▶ [DATA TO USE]:
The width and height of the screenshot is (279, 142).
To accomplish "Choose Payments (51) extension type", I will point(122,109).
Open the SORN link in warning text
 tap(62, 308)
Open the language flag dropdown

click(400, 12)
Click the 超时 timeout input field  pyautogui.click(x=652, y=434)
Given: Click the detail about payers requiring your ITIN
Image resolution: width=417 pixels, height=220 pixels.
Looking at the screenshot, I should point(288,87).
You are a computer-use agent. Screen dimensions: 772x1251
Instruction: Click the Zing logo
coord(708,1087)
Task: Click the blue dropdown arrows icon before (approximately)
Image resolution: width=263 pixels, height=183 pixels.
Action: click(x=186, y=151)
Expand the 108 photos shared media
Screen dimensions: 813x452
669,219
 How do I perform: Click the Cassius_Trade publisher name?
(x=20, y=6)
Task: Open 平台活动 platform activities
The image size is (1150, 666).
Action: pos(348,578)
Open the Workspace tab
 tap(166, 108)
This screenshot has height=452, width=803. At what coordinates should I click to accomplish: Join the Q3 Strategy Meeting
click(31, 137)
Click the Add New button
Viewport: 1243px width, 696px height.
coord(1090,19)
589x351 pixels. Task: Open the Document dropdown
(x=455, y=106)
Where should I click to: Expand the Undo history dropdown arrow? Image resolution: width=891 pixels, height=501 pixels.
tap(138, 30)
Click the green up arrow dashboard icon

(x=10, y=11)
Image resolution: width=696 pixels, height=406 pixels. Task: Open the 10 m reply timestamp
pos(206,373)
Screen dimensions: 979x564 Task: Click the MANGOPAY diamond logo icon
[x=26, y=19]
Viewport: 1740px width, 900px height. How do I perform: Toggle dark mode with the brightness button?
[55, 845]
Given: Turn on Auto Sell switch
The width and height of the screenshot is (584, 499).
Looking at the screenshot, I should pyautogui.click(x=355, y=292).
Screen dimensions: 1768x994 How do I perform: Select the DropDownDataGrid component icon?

▶ [WRITTEN TASK]:
Report every line of the records above that contains the word "Open", copying each such line in full. Case counts when matching.

▶ [RESPONSE TO THIS TASK]:
Open the SORN link in warning text
Open the language flag dropdown
Task: Open 平台活动 platform activities
Open the Workspace tab
589x351 pixels. Task: Open the Document dropdown
Image resolution: width=696 pixels, height=406 pixels. Task: Open the 10 m reply timestamp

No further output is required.